And we can clearly see the benefit of large sample size on the distribution of sample variances. When the sample size is 100, the distribution of sample variances is not (that) skewed. It does look symmetric with pretty tight distribution.

Effect of Sample Size on Sample Variance

Effect of Sample Size on Sample Variance

Instead of histograms, we can make a boxplot/sinaplot with the data points to see the distribution of sample variances at small and large sample sizes. Now we can actually see the data points and see how tight the distribution of sample variances at sample size 100.
library(ggforce)
df %>% 
  select(rep, starts_with("var")) %>%
  pivot_longer(-rep, names_to="vars", values_to="sample_variance") %>% 
  mutate(vars=fct_recode(vars, 
                        `3`="variance_n3",
                        `100`="variance_n100")) %>%
  mutate(vars=fct_relevel(vars, c("3",
                                "100"))) %>%
  ggplot(aes(y=sample_variance, x=vars, color=vars))+
  #geom_boxplot(outlier.shape = NA)+
  geom_sina(alpha=0.2)+
  #geom_jitter(width=0.1, alpha=0.1)+
  #facet_wrap(~vars, scales="free_x")+
  geom_hline(yintercept = 1, color="black")+
  theme(legend.position = "none")+
  labs(x= "Sample Size", 
       subtitle="Effect of Sample Sizes on Sample Variance")
ggsave("Effect_of_Sample_size_on_Sample_Variance_boxplot.png")
Effect of Sample Size on Sample Variance
Effect of Sample Size on Sample Variance

Effect of Sample size on Sample Variance

So far, we saw the behaviour of two extreme cases; sample sizes 3 and 100. The natural question that rises is how does the distribution change as we increase the size of datasets. Is there any sweet spot where large enough sample size is good enough for practical purposes. In other words, what is the sample size above which the distribution of sample variance is not skewed.

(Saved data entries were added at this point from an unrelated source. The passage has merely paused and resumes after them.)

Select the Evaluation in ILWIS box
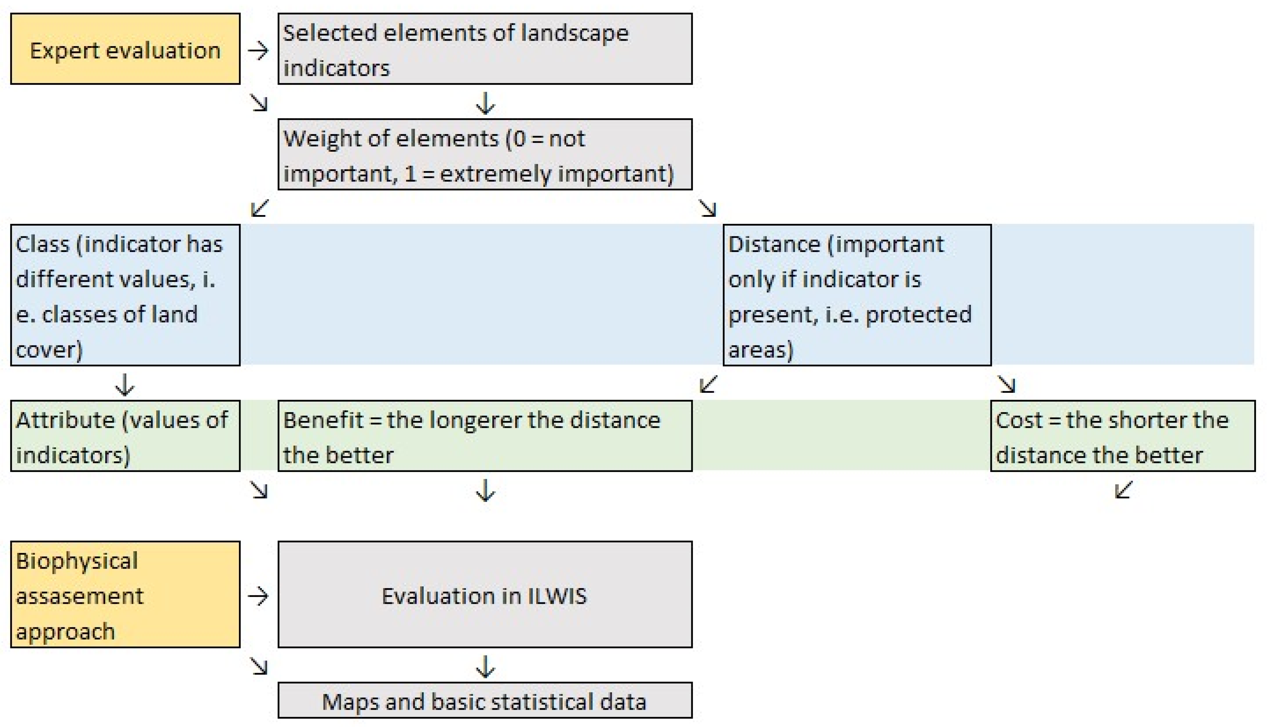This screenshot has height=727, width=1267. 485,594
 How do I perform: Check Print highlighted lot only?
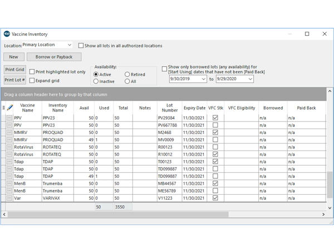32,72
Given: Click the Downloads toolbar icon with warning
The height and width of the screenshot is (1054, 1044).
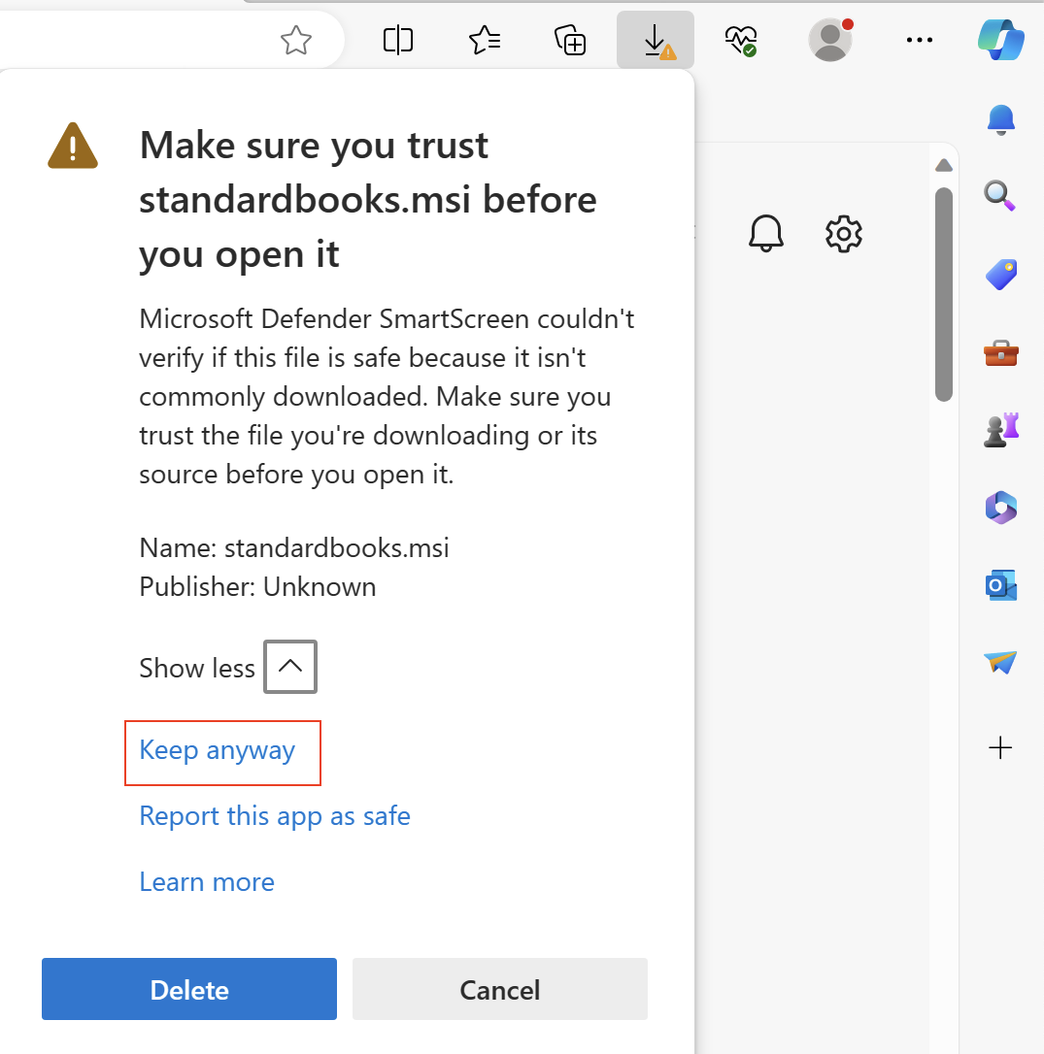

Let us simulate more datasets, this time with sample sizes n= 3, 6, 10, 30 and 100 to identify reasonable sample sizes needed for approximately symmetric sample variances. And here is how the sample variance distributions changes for different sample sizes.

What is the optimal sample size for reliable sample variance
What is the optimal sample size for reliable sample variance

Effect of Sample size on Sample Mean

We just learned that learning sample variance is hard and we need large sample size to get reliable variance estimates. You might wonder, what about sample mean? Actually, we can use the same data we generated above to estimate sample mean and see how the sample mean varies with respect to sample size.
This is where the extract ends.